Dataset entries
- - -
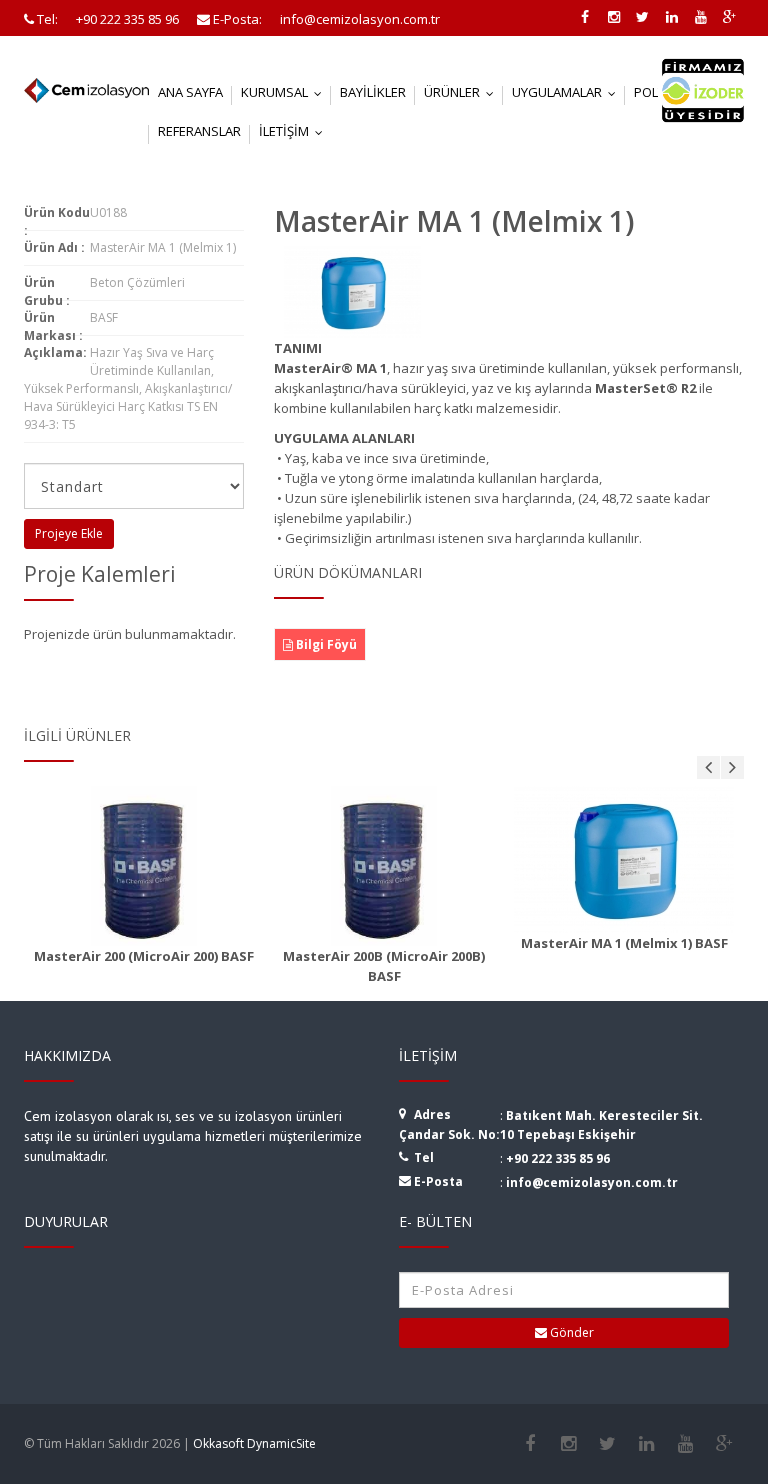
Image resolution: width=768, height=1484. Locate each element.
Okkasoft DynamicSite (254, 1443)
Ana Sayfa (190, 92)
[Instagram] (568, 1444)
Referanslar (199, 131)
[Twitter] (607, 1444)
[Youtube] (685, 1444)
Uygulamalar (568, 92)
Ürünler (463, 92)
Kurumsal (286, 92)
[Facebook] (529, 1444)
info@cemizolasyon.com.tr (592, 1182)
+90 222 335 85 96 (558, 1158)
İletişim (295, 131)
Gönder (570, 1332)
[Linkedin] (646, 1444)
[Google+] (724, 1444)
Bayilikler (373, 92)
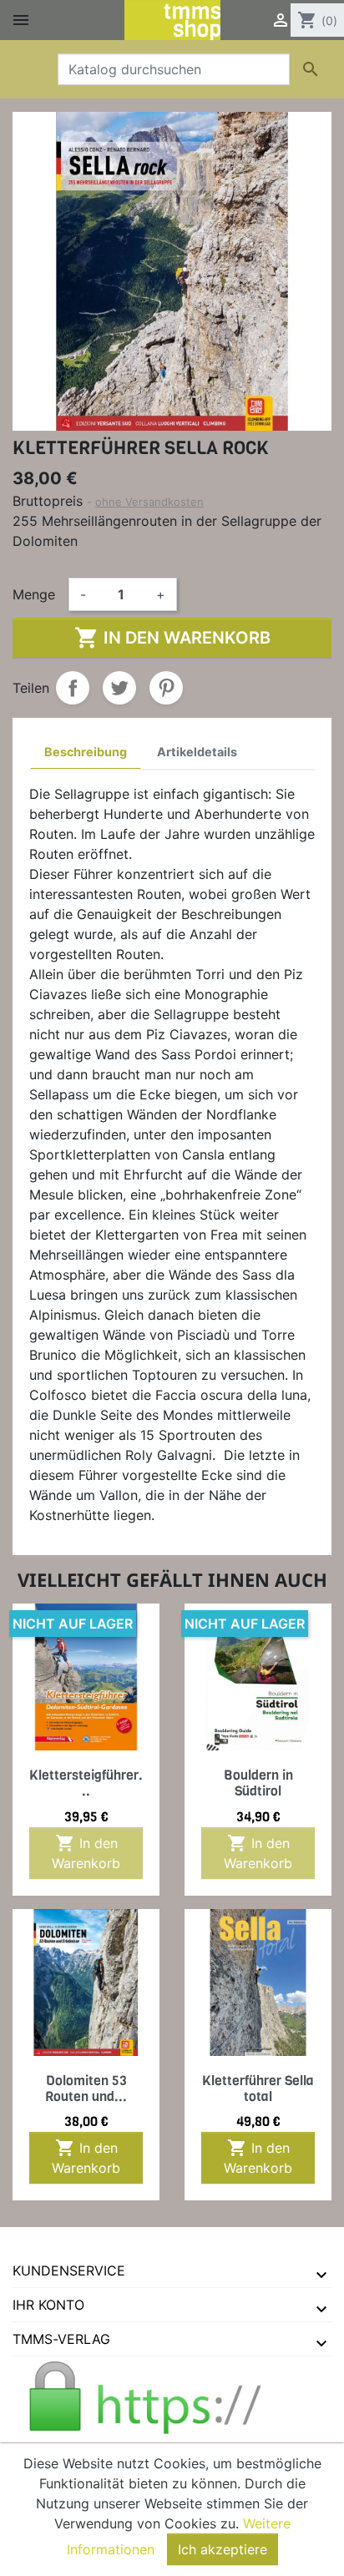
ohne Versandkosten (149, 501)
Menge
- - -
▸ What to produce
Every line in the data above needs to be given again exactly, pictures aside.

▸ Expected output
Image resolution: width=768, height=1484. Locate each element.
Okkasoft DynamicSite (254, 1443)
Ana Sayfa (190, 92)
[Instagram] (568, 1444)
Referanslar (199, 131)
[Twitter] (607, 1444)
[Youtube] (685, 1444)
Uygulamalar (568, 92)
Ürünler (463, 92)
Kurumsal (286, 92)
[Facebook] (529, 1444)
info@cemizolasyon.com.tr (592, 1182)
+90 222 335 85 96 (558, 1158)
İletişim (295, 131)
Gönder (570, 1332)
[Linkedin] (646, 1444)
[Google+] (724, 1444)
Bayilikler (373, 92)
ohne Versandkosten (149, 501)
Menge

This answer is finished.